_Work instruction_
The answer must consist solely of the lines from the start of the records through the line containing "Open the categorie kiezen menu", restated word for word, with no pictures.

Records contained in a dataset:

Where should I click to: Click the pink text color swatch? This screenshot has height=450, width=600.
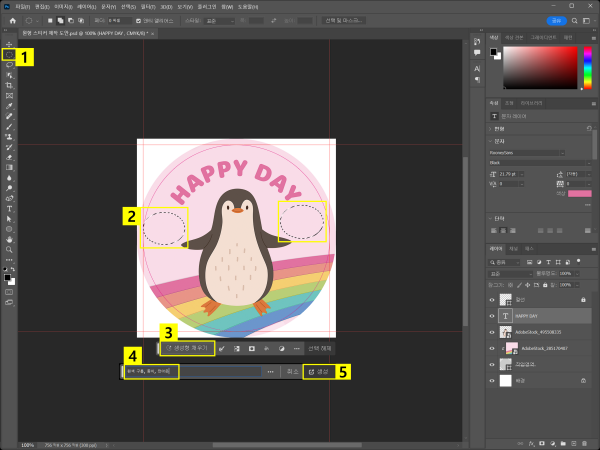[x=579, y=193]
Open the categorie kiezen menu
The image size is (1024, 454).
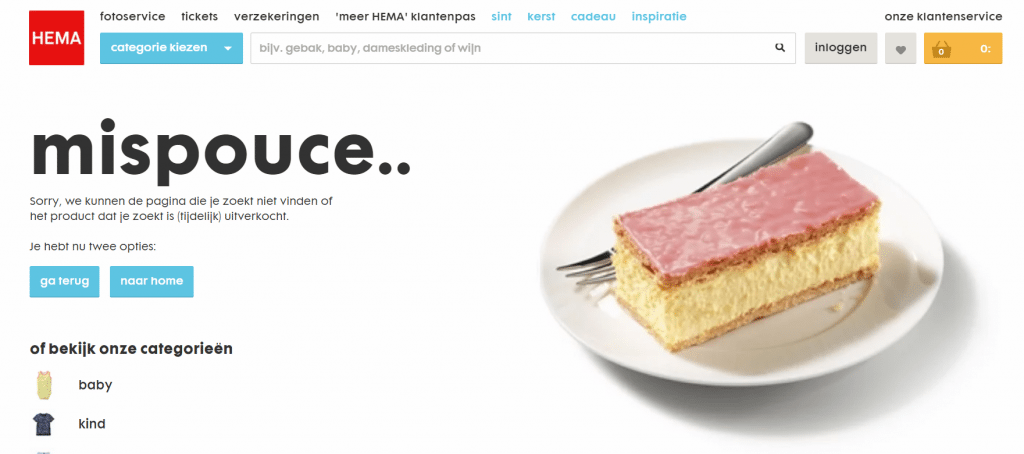coord(171,48)
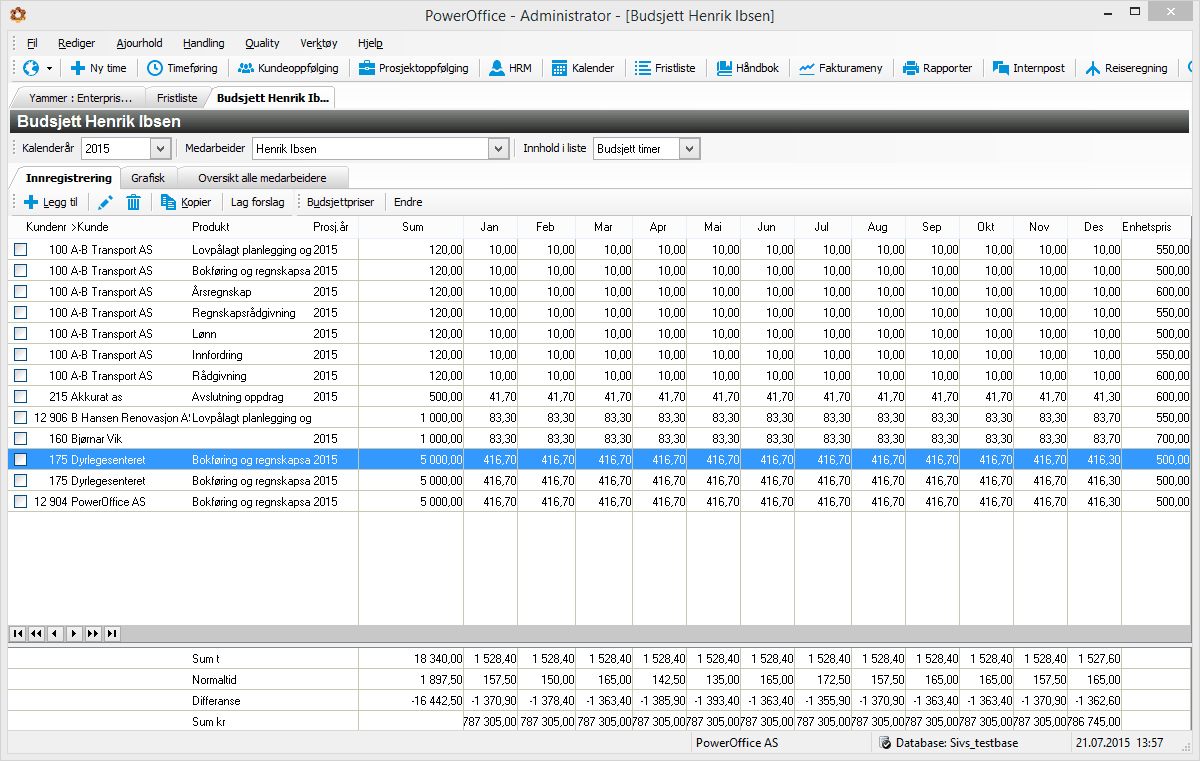This screenshot has height=761, width=1200.
Task: Open the Medarbeider Henrik Ibsen dropdown
Action: click(499, 148)
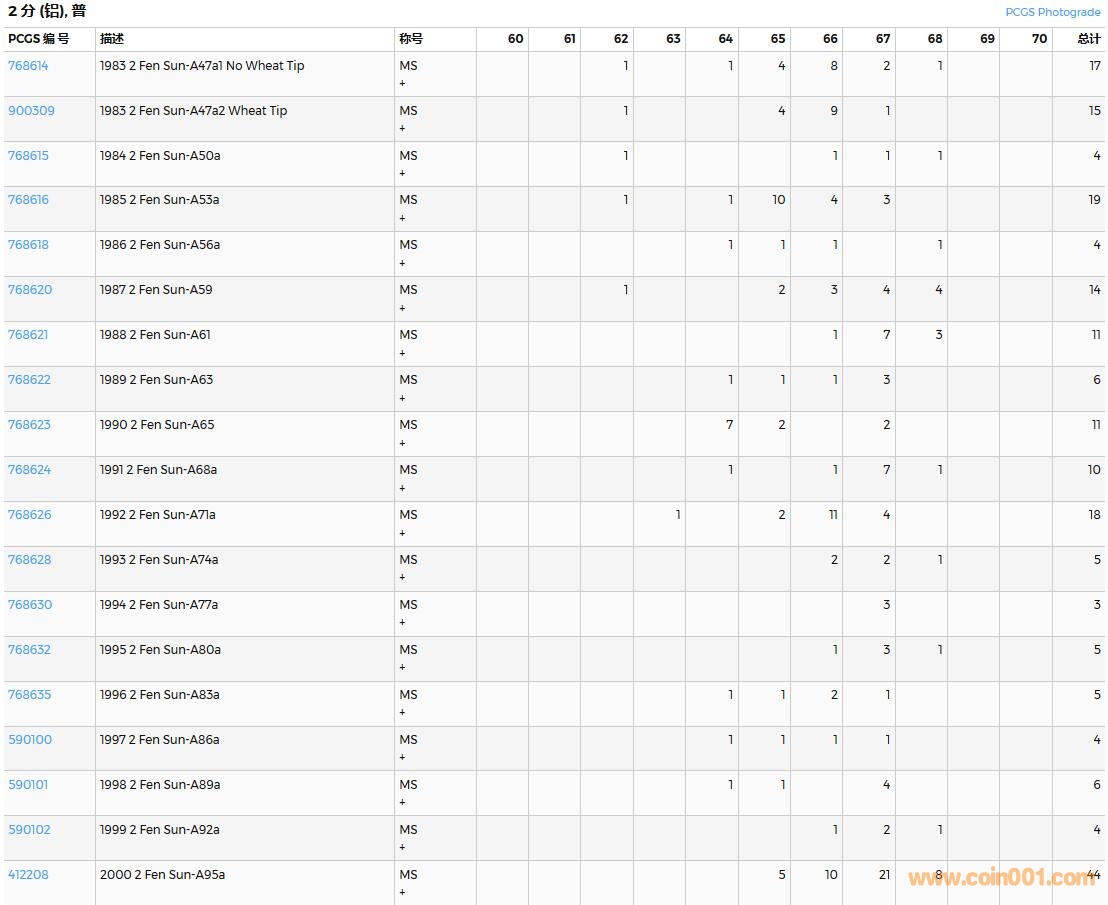Viewport: 1108px width, 905px height.
Task: Open PCGS number 768626 for 1992
Action: pos(30,515)
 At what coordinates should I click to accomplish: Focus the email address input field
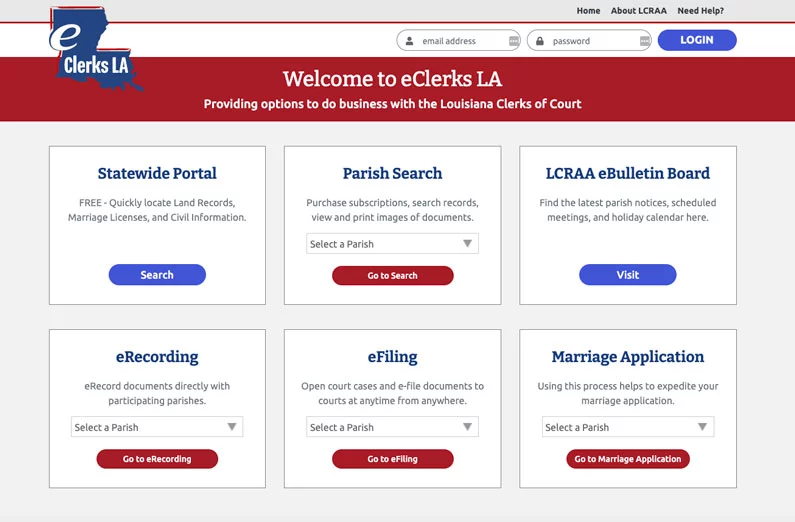pos(462,41)
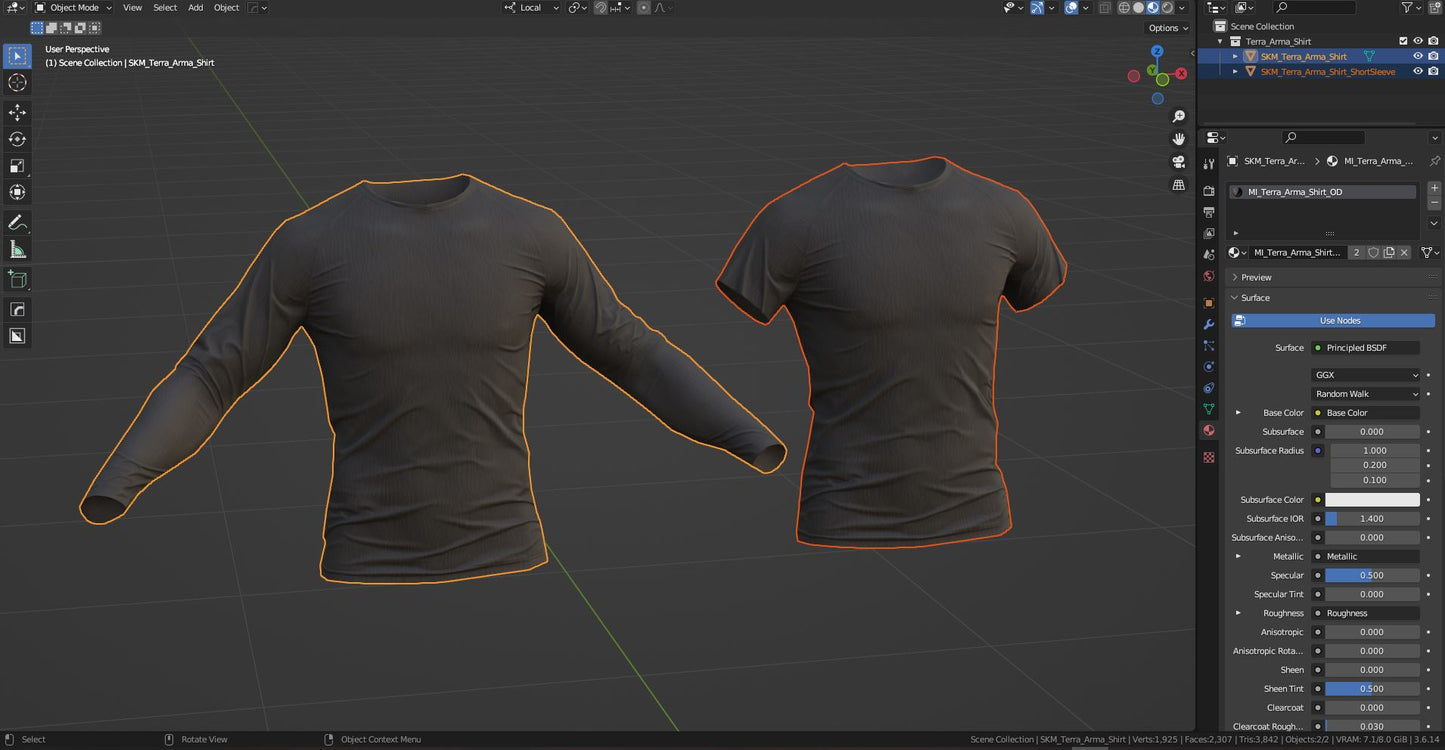Open the Physics properties tab

point(1208,366)
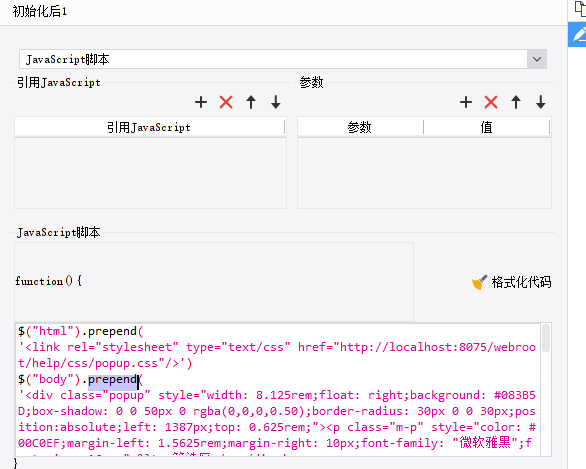The width and height of the screenshot is (586, 469).
Task: Delete the selected parameter with red X
Action: point(491,102)
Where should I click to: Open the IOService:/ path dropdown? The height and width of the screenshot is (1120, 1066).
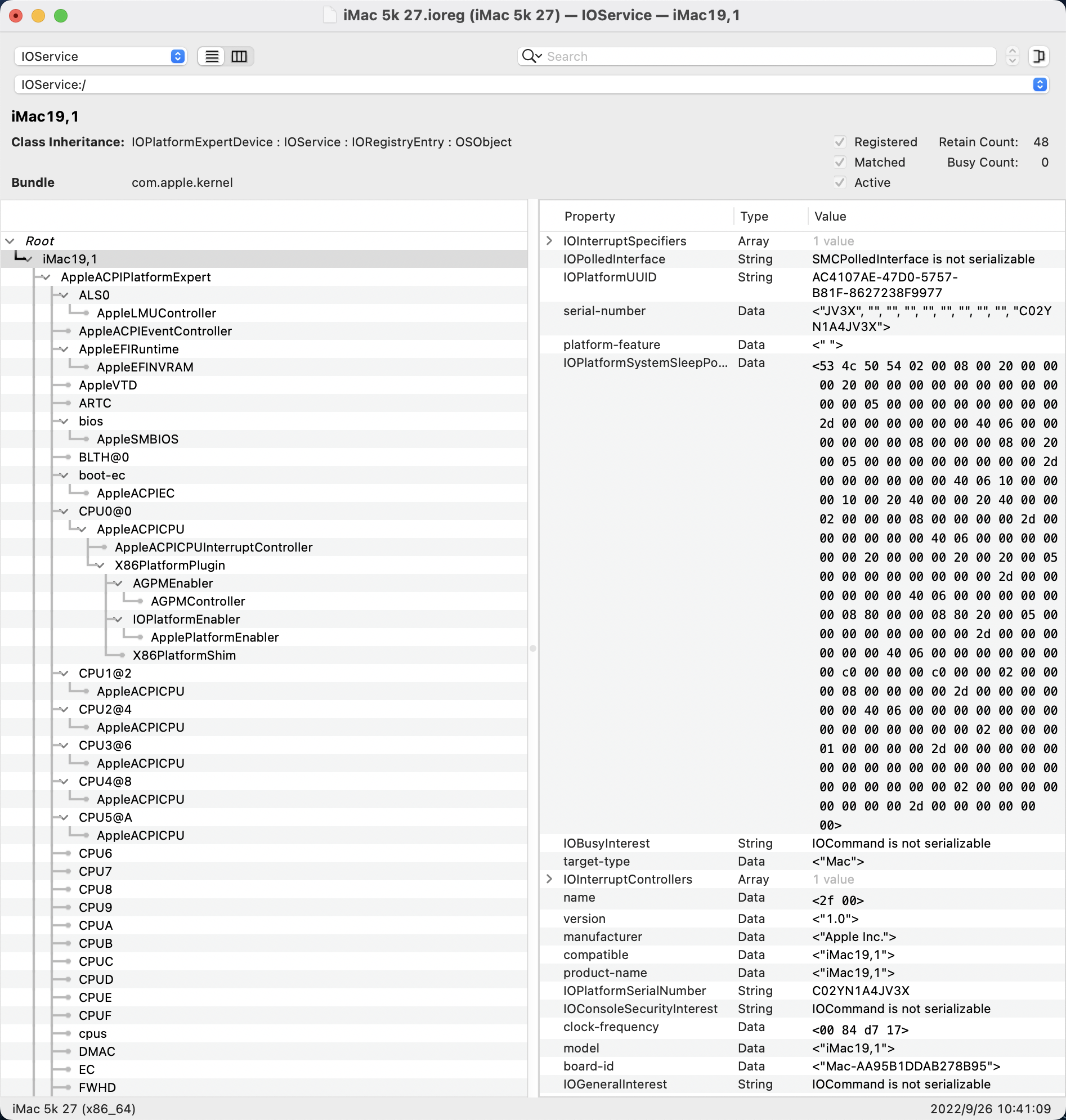[1040, 84]

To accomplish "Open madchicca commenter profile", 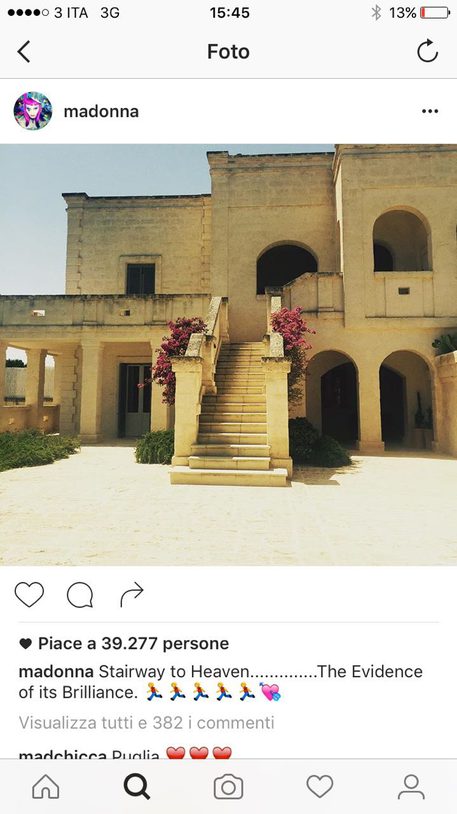I will click(63, 754).

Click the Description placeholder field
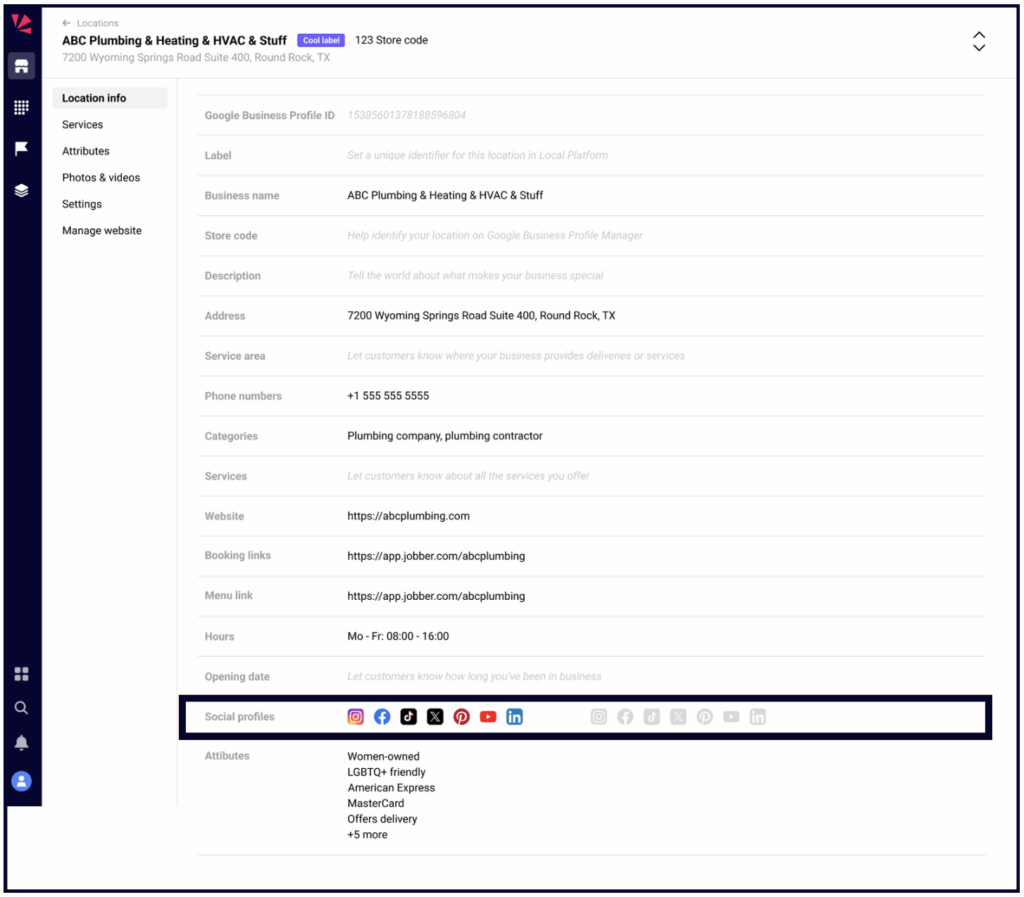(x=475, y=276)
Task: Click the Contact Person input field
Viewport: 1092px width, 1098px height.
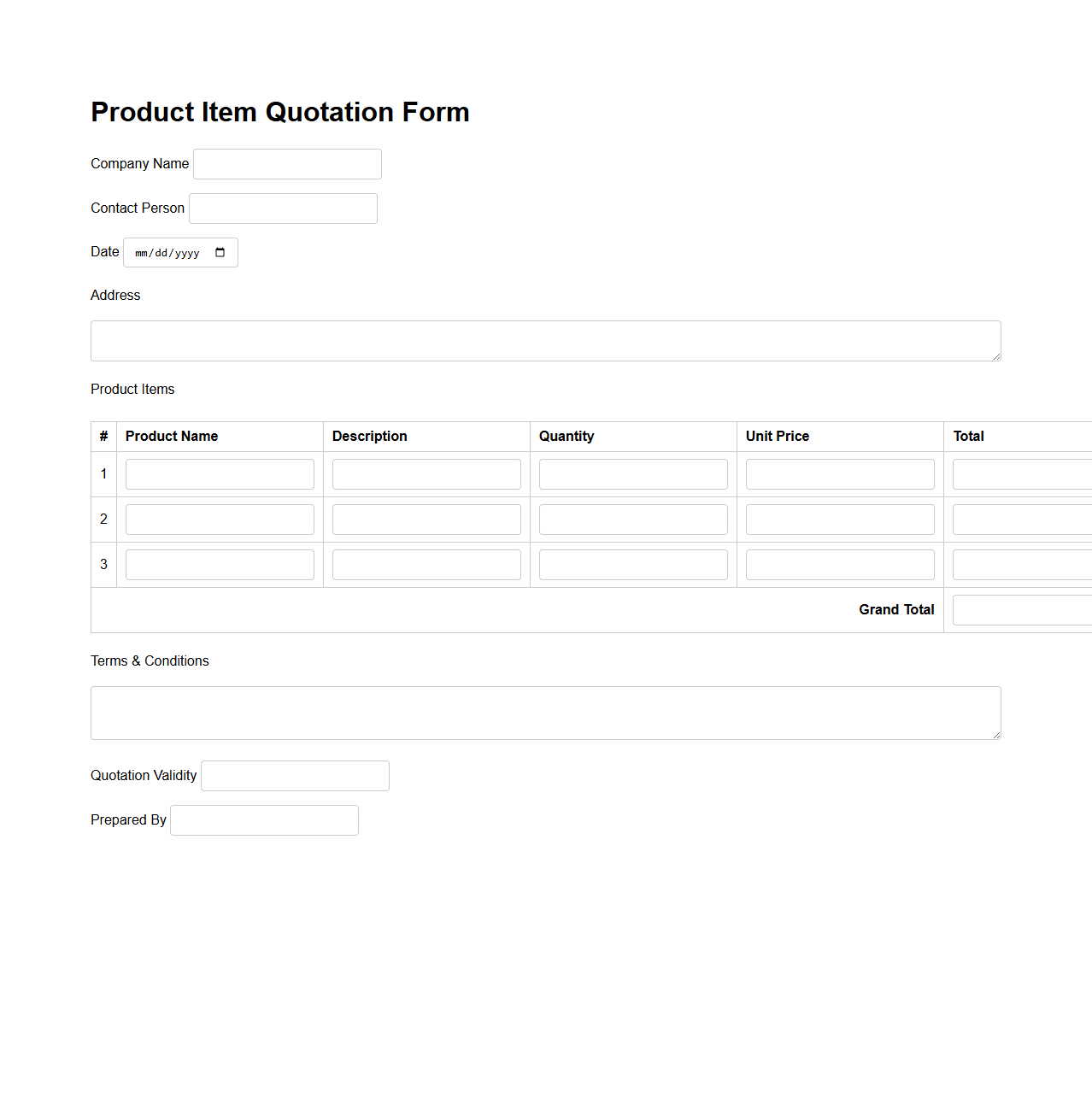Action: [282, 208]
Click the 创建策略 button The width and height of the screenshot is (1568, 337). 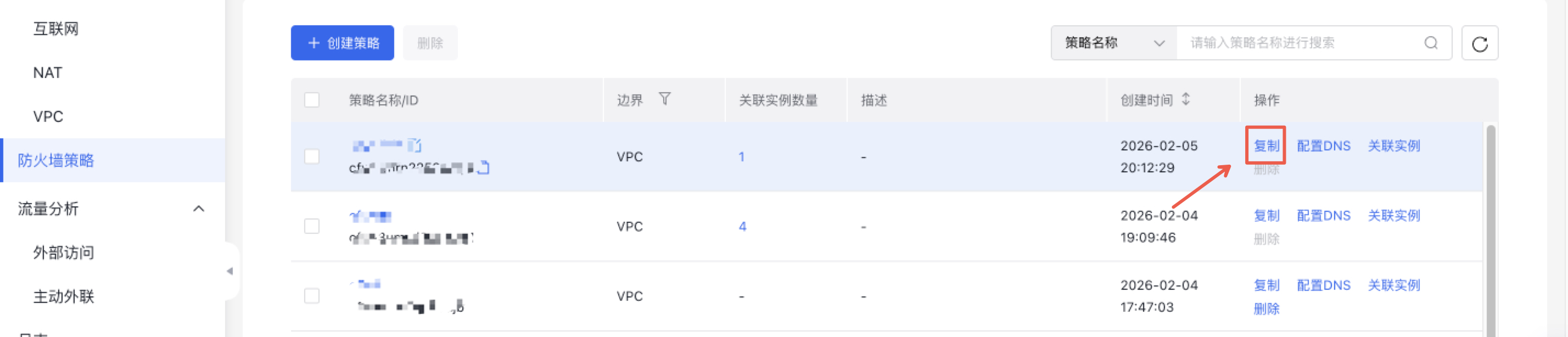tap(343, 43)
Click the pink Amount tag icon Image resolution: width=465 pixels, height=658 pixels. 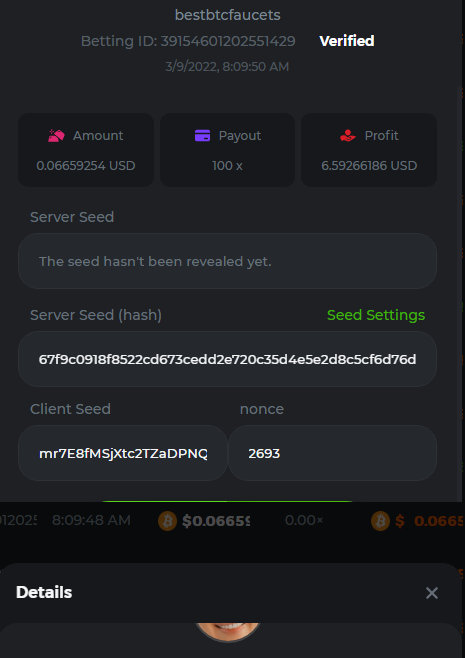pos(56,136)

_Solution to the exercise_
Where should I click to: Click the pink text color swatch? This screenshot has height=450, width=600.
[x=579, y=193]
Open the categorie kiezen menu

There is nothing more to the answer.